AIM OF THE EXERCISE: Reproduce the lines of the listing below verbatim, beginning at the line that contains "Click the Delivered February 2 heading" and stopping after the line that contains "Action: (184, 39)".
** START OF AVAILABLE RECORDS **
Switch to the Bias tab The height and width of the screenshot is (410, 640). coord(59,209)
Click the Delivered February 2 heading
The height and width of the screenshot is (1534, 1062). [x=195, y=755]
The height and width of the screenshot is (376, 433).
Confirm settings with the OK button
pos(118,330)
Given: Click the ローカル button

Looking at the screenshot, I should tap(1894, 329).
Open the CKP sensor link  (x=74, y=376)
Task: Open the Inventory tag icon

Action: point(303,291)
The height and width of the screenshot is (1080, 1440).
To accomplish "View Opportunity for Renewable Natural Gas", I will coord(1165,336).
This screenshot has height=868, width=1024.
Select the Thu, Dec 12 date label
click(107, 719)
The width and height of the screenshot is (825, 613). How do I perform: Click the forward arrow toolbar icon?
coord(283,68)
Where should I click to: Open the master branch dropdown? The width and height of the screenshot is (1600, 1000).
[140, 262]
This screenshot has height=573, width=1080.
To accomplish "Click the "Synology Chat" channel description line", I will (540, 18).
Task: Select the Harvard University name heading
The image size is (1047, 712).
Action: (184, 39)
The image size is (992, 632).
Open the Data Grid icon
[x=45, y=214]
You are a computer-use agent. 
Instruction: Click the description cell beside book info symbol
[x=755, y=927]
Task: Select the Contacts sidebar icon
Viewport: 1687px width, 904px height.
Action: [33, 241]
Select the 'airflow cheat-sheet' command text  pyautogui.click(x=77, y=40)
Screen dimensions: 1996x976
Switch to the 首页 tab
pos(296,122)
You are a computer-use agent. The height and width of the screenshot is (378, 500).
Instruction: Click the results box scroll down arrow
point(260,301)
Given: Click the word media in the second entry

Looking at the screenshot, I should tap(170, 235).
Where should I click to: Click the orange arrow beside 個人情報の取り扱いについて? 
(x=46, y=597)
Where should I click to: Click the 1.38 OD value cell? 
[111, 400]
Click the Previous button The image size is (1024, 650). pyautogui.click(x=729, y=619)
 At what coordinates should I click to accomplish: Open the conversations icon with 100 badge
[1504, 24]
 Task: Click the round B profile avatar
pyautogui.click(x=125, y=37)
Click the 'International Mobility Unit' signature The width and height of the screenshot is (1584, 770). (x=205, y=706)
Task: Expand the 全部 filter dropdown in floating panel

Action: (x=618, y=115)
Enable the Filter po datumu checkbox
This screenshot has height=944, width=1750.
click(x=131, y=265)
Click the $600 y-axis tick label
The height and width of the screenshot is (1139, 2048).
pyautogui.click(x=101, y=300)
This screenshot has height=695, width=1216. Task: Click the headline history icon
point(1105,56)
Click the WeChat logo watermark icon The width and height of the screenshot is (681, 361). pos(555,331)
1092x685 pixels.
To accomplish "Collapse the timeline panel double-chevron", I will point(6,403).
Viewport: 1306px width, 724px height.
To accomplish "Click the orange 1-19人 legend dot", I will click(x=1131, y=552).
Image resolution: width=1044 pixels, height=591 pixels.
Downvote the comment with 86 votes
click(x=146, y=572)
** END OF AVAILABLE RECORDS **
SOLUTION:
Click the Delivered February 2 heading
The height and width of the screenshot is (1534, 1062). [x=195, y=755]
The height and width of the screenshot is (376, 433).
Confirm settings with the OK button
pos(118,330)
Given: Click the ローカル button

Looking at the screenshot, I should tap(1894, 329).
Open the CKP sensor link  (x=74, y=376)
Task: Open the Inventory tag icon

Action: point(303,291)
The height and width of the screenshot is (1080, 1440).
To accomplish "View Opportunity for Renewable Natural Gas", I will coord(1165,336).
This screenshot has height=868, width=1024.
Select the Thu, Dec 12 date label
click(107, 719)
The width and height of the screenshot is (825, 613). How do I perform: Click the forward arrow toolbar icon?
coord(283,68)
Where should I click to: Open the master branch dropdown? The width and height of the screenshot is (1600, 1000).
[140, 262]
This screenshot has height=573, width=1080.
To accomplish "Click the "Synology Chat" channel description line", I will (540, 18).
Task: Select the Harvard University name heading
The image size is (1047, 712).
Action: (184, 39)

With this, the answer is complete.